> [Directions for this task]: What is the number of lines below that hold "computer"? Answer with that number only.

··· Data provided ···

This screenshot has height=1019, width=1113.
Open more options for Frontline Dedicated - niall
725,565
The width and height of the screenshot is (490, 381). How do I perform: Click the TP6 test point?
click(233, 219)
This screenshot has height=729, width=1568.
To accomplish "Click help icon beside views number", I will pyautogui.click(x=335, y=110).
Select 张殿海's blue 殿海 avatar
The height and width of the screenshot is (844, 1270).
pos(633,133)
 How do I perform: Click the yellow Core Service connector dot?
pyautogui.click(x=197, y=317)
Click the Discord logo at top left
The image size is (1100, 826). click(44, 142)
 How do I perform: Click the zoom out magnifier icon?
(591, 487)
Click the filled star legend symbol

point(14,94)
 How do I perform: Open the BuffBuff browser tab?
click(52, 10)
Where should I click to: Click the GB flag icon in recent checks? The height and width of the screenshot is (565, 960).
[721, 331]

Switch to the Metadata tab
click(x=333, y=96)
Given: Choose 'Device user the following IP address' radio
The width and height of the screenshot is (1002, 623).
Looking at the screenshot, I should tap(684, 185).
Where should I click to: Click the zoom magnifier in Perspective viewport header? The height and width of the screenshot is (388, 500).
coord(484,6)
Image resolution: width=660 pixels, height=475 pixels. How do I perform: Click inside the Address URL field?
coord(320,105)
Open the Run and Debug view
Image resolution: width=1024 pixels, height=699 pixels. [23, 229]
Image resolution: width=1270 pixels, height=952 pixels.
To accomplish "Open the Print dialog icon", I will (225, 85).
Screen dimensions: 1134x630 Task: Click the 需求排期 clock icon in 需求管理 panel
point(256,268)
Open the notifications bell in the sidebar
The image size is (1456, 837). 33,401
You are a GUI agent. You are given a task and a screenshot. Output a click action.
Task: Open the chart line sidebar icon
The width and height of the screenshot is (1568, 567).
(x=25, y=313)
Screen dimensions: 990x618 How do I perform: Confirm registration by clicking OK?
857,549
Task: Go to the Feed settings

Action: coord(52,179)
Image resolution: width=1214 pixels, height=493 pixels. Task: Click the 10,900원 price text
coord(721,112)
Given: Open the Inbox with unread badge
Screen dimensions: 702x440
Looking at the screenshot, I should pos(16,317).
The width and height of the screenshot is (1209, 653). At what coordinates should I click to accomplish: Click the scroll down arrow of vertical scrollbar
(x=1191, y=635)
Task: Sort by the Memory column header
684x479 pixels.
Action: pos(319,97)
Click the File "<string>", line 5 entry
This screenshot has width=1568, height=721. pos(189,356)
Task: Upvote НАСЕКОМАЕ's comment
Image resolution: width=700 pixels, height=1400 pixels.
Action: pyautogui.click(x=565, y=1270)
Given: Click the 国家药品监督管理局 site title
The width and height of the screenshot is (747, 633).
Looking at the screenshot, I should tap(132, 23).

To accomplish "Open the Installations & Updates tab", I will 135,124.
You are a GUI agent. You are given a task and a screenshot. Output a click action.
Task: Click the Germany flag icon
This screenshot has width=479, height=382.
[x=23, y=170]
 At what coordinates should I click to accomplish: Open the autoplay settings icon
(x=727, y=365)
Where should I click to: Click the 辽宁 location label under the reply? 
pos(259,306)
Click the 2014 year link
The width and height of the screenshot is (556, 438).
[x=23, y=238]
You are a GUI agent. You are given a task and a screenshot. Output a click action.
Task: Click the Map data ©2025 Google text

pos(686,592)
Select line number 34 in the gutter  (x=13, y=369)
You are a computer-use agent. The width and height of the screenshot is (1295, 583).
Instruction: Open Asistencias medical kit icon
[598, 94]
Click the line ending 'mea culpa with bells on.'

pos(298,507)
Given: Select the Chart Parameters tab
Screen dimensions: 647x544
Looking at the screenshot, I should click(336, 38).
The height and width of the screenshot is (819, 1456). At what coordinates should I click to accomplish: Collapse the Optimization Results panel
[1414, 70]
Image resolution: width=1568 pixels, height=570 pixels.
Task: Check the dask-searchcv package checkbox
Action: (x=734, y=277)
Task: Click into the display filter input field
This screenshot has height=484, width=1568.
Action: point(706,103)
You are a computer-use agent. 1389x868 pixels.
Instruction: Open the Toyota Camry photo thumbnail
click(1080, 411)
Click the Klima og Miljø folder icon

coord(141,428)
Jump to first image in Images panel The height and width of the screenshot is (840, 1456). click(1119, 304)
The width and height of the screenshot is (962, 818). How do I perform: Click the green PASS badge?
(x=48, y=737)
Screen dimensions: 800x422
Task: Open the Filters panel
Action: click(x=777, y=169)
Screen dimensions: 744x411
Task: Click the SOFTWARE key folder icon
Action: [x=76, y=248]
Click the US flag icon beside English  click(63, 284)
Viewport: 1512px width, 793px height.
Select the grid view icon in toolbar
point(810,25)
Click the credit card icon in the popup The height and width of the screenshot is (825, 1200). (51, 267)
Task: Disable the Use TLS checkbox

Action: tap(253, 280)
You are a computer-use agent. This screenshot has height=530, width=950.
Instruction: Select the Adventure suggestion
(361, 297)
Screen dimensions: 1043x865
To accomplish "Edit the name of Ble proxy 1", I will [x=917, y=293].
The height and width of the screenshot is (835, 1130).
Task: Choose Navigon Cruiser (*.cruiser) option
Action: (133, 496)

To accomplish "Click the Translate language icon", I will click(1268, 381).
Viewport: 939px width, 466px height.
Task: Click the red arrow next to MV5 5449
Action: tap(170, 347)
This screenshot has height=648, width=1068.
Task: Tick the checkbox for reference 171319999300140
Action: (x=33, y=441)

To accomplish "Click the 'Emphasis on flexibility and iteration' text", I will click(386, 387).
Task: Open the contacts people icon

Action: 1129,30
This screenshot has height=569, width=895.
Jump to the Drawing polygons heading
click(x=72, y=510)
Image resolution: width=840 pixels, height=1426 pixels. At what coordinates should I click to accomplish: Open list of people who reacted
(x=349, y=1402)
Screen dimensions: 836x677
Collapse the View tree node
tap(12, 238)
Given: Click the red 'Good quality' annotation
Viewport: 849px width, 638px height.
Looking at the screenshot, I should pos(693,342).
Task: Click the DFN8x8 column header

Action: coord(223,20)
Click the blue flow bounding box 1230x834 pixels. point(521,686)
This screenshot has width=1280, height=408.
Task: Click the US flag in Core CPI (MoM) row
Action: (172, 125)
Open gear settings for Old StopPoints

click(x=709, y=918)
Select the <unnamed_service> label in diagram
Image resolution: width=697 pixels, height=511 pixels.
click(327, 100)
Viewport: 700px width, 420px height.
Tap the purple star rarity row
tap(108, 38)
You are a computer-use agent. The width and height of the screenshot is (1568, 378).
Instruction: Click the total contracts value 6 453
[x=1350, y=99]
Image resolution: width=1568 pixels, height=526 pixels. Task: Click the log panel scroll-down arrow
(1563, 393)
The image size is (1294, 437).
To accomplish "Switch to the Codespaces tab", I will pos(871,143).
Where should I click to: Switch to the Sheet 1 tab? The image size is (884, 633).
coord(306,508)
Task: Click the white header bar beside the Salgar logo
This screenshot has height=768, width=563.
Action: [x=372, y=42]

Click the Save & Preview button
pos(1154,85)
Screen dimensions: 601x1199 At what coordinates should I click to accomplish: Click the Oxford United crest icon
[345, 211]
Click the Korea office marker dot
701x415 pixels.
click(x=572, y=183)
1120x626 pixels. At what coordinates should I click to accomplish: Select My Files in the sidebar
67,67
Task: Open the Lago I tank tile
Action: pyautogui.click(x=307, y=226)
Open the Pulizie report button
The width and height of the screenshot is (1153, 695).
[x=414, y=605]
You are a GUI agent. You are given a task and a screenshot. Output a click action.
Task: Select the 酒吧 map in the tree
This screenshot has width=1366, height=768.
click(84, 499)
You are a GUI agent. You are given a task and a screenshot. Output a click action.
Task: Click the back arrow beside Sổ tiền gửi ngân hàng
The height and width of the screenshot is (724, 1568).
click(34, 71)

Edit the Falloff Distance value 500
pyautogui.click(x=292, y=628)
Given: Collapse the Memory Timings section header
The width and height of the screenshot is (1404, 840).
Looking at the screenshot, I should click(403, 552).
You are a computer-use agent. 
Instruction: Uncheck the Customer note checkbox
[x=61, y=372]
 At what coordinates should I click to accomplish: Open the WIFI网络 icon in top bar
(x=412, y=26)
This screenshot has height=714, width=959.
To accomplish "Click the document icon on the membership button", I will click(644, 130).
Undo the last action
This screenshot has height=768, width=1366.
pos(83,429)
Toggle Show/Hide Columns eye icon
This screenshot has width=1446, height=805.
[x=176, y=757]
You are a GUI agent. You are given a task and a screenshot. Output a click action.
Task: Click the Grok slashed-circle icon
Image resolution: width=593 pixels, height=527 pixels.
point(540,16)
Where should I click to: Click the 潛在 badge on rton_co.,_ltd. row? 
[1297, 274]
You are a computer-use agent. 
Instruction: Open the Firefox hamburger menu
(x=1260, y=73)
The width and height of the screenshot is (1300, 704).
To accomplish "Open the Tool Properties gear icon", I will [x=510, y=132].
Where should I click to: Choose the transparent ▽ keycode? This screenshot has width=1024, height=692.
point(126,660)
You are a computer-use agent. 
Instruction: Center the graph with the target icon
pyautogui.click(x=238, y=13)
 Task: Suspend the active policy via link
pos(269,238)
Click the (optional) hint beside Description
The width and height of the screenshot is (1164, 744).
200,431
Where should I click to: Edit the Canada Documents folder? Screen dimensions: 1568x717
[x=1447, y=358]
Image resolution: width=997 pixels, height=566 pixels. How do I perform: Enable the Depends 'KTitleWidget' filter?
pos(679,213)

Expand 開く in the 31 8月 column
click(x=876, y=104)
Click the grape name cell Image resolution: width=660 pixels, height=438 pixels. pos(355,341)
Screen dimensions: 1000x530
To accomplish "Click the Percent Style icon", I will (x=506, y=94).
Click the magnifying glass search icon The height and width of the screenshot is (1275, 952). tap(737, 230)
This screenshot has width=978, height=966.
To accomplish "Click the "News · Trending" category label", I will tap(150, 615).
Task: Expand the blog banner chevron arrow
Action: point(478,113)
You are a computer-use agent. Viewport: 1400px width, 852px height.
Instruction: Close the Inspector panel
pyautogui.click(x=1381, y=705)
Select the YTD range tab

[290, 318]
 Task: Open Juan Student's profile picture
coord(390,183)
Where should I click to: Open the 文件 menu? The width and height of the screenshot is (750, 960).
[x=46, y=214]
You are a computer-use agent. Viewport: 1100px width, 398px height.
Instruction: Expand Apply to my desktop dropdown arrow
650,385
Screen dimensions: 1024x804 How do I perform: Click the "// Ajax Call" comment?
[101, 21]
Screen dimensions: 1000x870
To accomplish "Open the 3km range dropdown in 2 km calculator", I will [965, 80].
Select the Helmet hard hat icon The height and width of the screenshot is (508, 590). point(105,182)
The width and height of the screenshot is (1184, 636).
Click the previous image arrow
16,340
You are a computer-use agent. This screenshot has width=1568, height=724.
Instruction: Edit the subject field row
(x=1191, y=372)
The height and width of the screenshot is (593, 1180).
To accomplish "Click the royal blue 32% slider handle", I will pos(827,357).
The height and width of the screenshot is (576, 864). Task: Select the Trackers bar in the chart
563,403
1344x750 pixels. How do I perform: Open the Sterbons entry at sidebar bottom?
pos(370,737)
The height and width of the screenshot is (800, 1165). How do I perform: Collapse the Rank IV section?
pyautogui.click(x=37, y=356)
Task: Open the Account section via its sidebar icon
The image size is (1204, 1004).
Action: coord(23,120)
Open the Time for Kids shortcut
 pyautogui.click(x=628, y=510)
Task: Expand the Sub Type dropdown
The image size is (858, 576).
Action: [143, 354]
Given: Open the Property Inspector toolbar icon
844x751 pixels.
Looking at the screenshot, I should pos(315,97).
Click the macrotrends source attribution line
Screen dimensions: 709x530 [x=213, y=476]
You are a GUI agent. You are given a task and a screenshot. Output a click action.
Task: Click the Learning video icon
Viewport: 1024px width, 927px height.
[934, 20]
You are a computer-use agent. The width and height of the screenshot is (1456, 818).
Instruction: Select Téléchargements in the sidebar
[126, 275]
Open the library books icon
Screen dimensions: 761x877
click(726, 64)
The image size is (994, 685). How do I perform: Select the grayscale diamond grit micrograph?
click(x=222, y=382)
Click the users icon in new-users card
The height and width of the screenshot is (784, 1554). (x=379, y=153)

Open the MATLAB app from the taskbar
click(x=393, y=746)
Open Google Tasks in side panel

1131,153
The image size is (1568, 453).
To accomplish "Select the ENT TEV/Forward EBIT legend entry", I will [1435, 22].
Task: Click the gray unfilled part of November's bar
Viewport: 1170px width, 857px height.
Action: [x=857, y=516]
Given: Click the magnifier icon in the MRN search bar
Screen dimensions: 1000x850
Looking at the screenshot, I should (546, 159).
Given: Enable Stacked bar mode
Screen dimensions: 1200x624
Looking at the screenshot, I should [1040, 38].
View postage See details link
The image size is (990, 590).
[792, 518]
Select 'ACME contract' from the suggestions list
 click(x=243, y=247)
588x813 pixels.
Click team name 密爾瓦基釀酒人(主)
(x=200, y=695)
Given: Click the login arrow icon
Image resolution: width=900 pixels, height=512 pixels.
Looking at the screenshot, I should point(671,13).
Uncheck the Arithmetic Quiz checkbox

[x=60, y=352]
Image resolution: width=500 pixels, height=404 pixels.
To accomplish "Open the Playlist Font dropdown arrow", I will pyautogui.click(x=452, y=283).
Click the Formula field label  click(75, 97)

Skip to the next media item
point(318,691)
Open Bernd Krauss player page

···

> [Result for this exercise]: 11